Give the entries below again exactly. Their pictures are not needed.
-------------------------
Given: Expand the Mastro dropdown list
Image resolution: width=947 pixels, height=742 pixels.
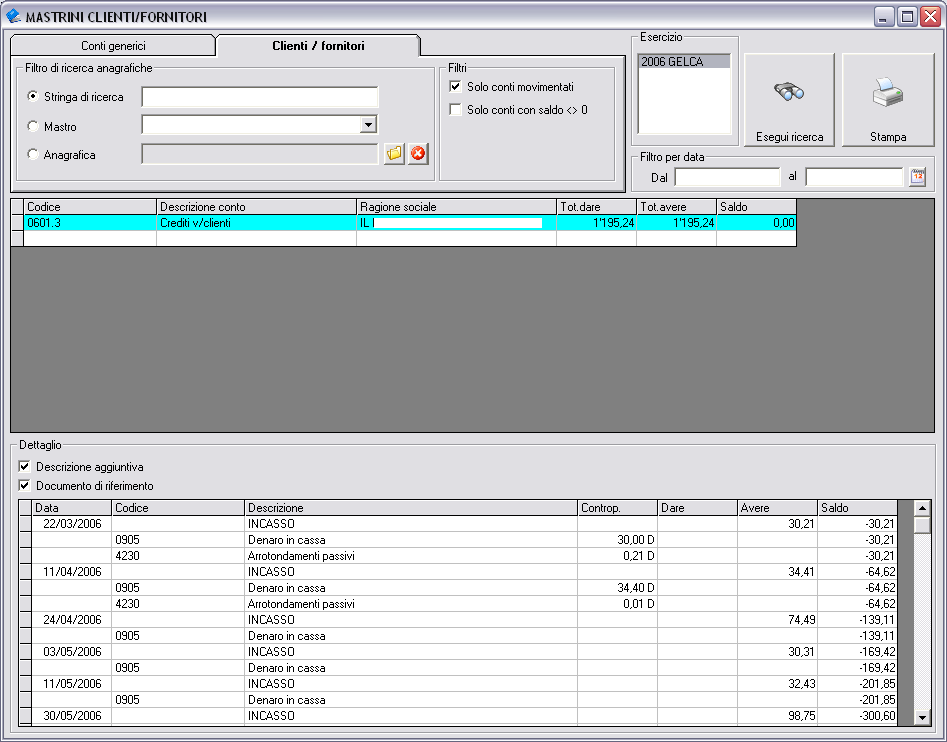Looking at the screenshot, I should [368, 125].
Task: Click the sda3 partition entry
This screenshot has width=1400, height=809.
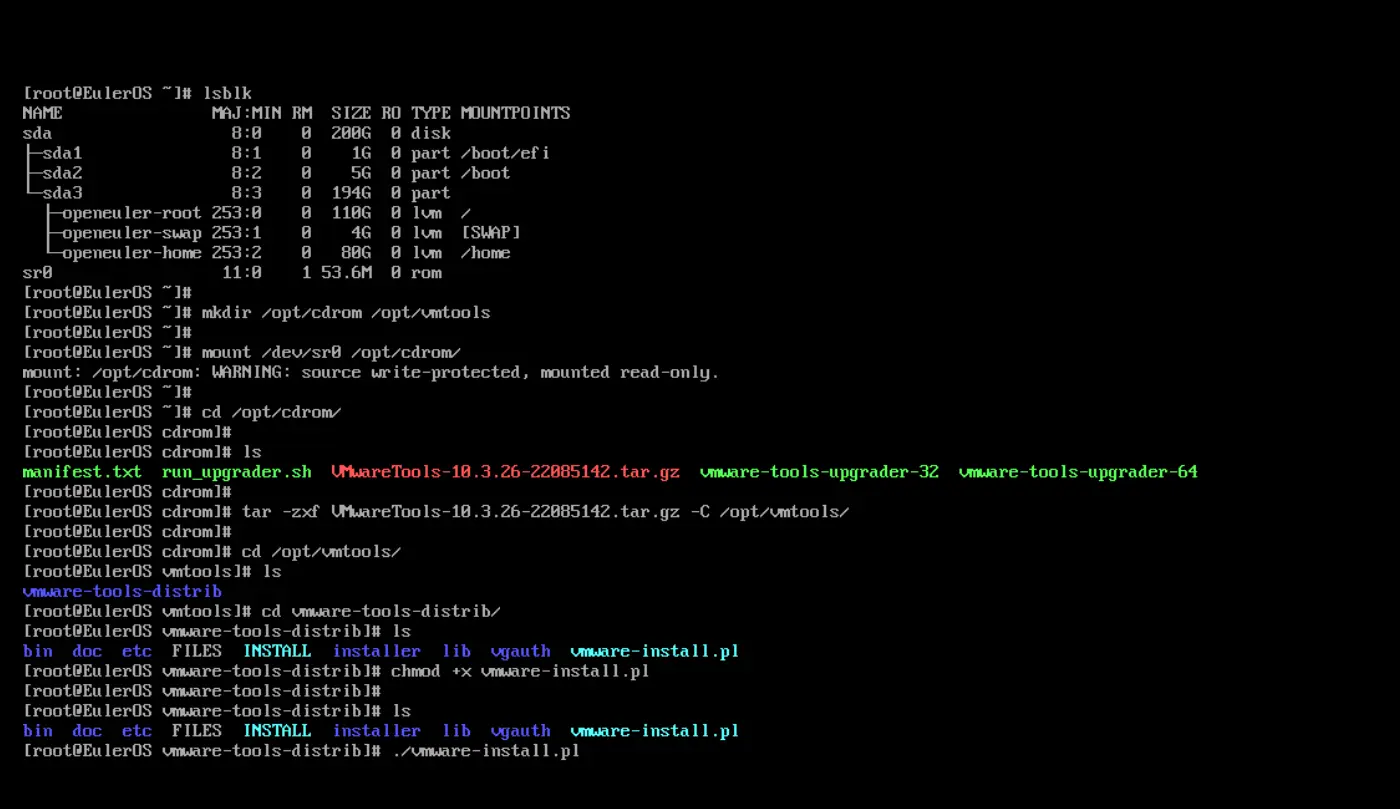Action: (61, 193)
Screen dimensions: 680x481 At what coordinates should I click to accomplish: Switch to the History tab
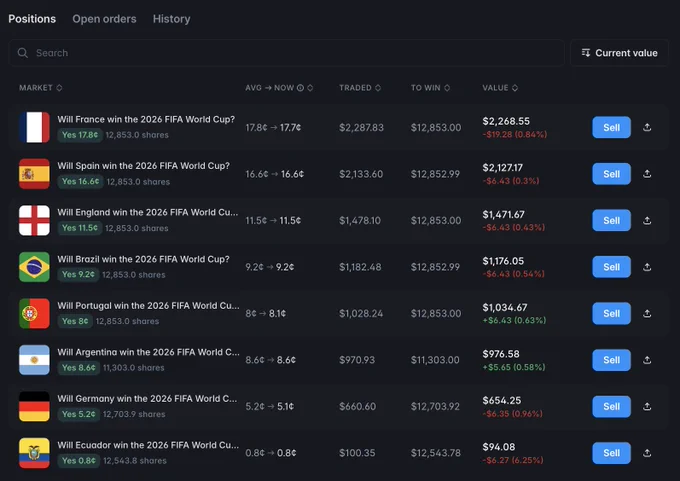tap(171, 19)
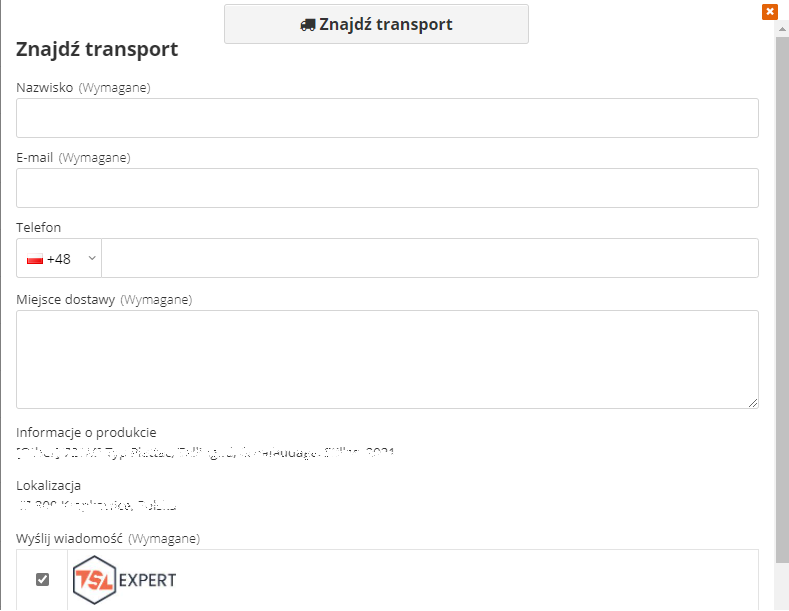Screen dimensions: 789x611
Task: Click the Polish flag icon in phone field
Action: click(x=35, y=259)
-------------------------
Reply -
Given: Expand the Mastro dropdown list
Image resolution: width=947 pixels, height=742 pixels.
Looking at the screenshot, I should [368, 125].
Task: Click the sda3 partition entry
This screenshot has width=1400, height=809.
Action: (61, 193)
Screen dimensions: 680x481 At what coordinates should I click to accomplish: Switch to the History tab
tap(171, 19)
Screen dimensions: 789x611
Task: Click the Polish flag icon in phone field
Action: click(x=35, y=259)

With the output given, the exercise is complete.